Provided data =
•••

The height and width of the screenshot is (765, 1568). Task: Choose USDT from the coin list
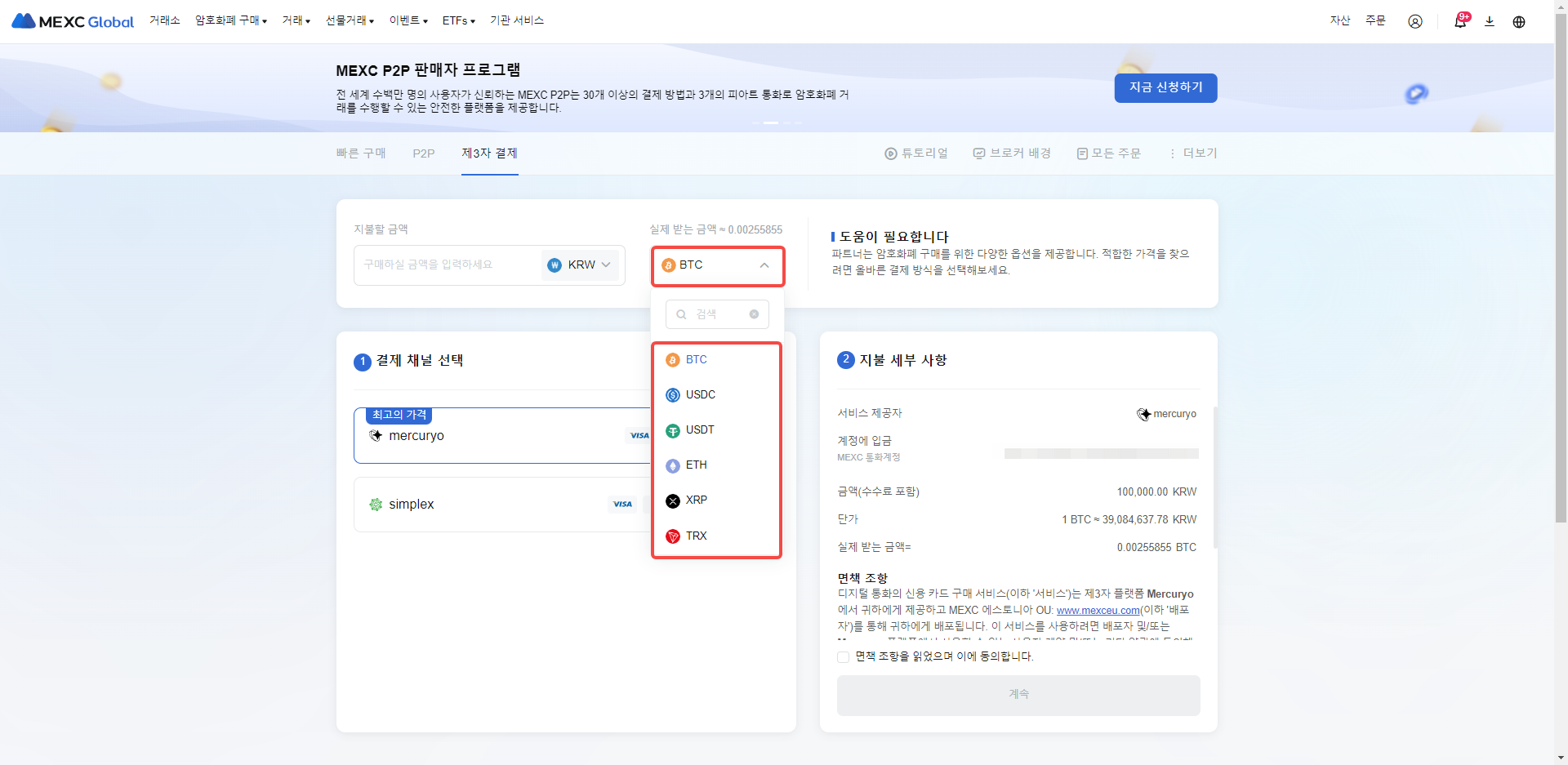(x=699, y=430)
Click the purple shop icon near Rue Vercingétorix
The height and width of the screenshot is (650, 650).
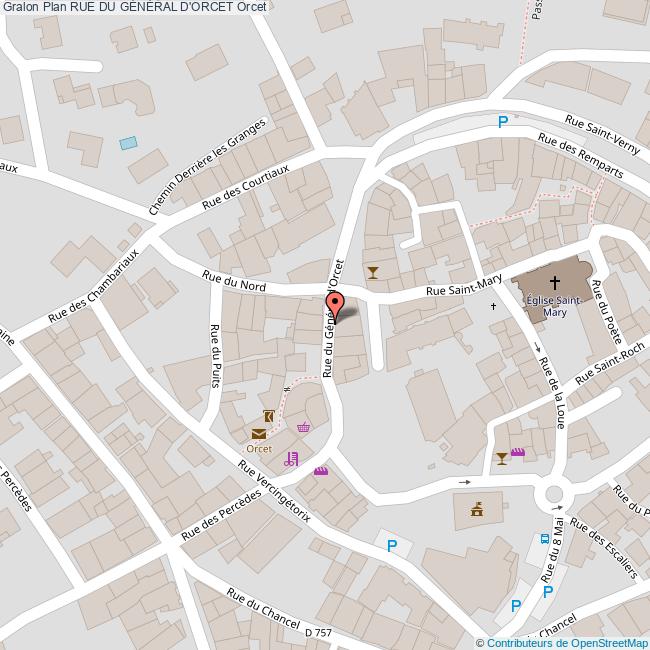coord(321,471)
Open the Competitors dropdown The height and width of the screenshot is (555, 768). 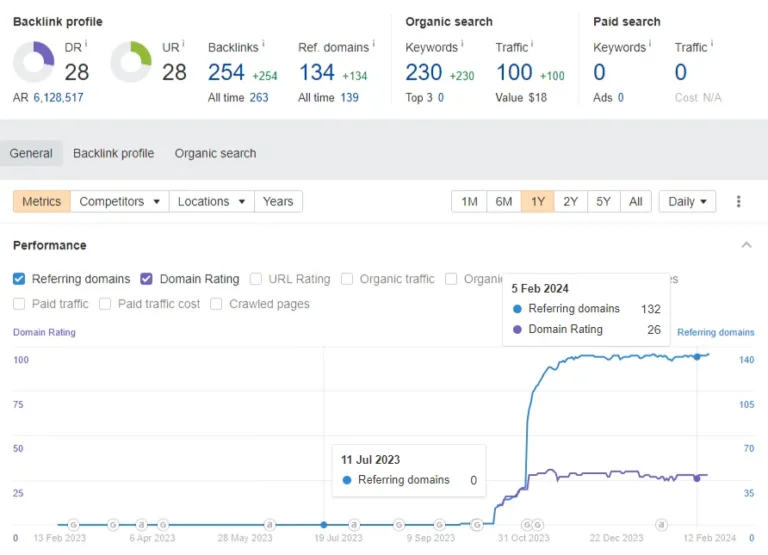coord(120,201)
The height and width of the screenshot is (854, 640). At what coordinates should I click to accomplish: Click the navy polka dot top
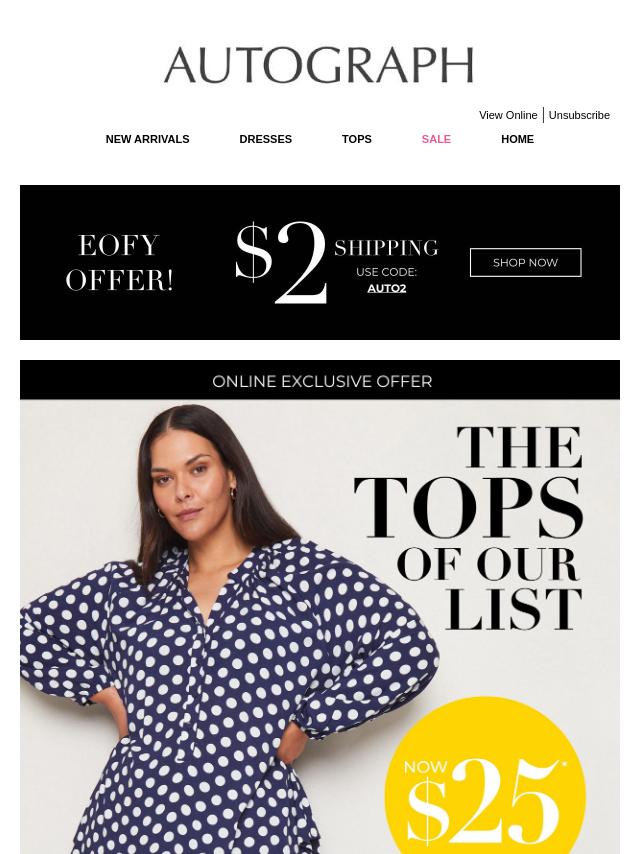(229, 697)
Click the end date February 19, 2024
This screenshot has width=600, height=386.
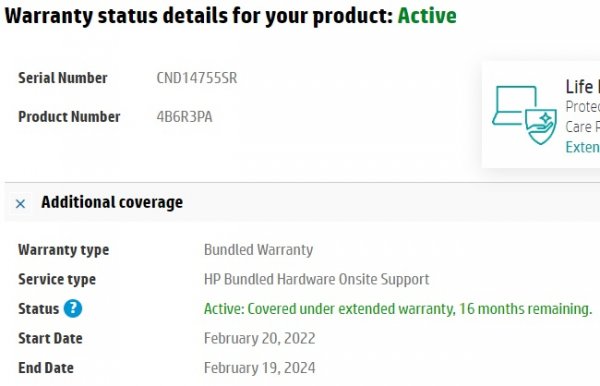(259, 368)
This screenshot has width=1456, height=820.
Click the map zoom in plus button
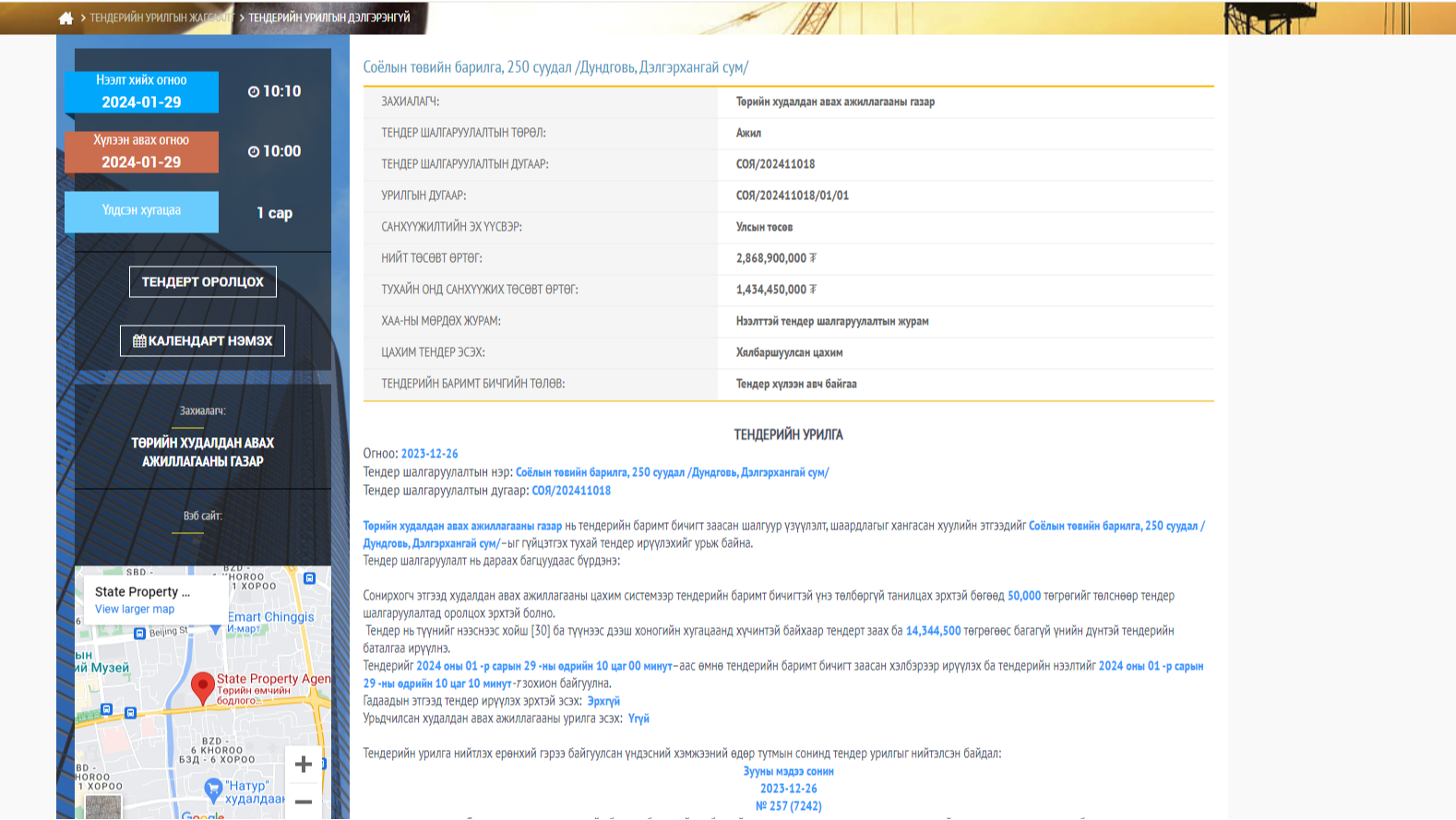point(303,764)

•••

What you are asked to do = Duplicate the records word for word, starting at the line containing "Click the end date February 19, 2024" and continuing through the end of the records, with both ends included. Leave the pictures out of the answer.

Complete output =
Click the end date February 19, 2024
This screenshot has width=600, height=386.
(259, 368)
This screenshot has width=1456, height=820.
Click the map zoom in plus button
point(303,764)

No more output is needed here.